Cher Monsieur Octavian ROGOJANU,
- Vous êtes président de l’Association du réseau européen des registres testamentaires (ARERT) depuis 4 ans, un mandat de six ans. Vous exercez cette fonction bénévolement, à titre honorifique, et vous êtes également notaire en Roumanie et membre du conseil d’administration de la chambre de Bucarest. Comment conciliez-vous ces différents rôles et responsabilités ?
Je pense que c’est un privilège, à un moment donné de la vie, de choisir d’accepter des responsabilités professionnelles qui ont un sens, même si cela implique de dépenser du temps et de l’énergie et que cela se fait sur une base volontaire. Je suis reconnaissant à mon notaire associé, qui m’aide à assumer la responsabilité exigeante de notre bureau. Il est notamment en charge lors de mes déplacements, même si je donne la priorité à la vidéoconférence autant que possible.
Je suis actuellement président de l’ARERT, et aussi membre du groupe de travail du Conseil des notaires de l’UE (CNUE) sur le droit des sociétés et j’évalue les successions au sein de la Chambre des notaires de Bucarest. Je voudrais remercier la Chambre pour son soutien financier et politique. Elle a contribué à l’organisation d’une réunion du comité directeur à Bucarest au début de mon mandat. Mes collègues notaires apprécient la mission de l’ARERT qui consiste à faciliter la communication entre les notaires d’Europe et à garantir la sécurité juridique de nos clientes et clients.

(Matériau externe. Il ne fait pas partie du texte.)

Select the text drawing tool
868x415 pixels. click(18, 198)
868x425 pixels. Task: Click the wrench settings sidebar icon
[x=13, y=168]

- Il faut souligner que l’Association du Réseau européen des registres testamentaires (ARERT) fonctionne depuis 19 ans. Pouvez-vous nous décrire le chemin parcouru depuis sa création en avril 2002 lors de la Conférence des présidents des chambres notariales des États membres et des Etats candidats de l’Union européenne (dont la Slovénie) à Madrid, et la signature de l’acte fondateur en 2005 ?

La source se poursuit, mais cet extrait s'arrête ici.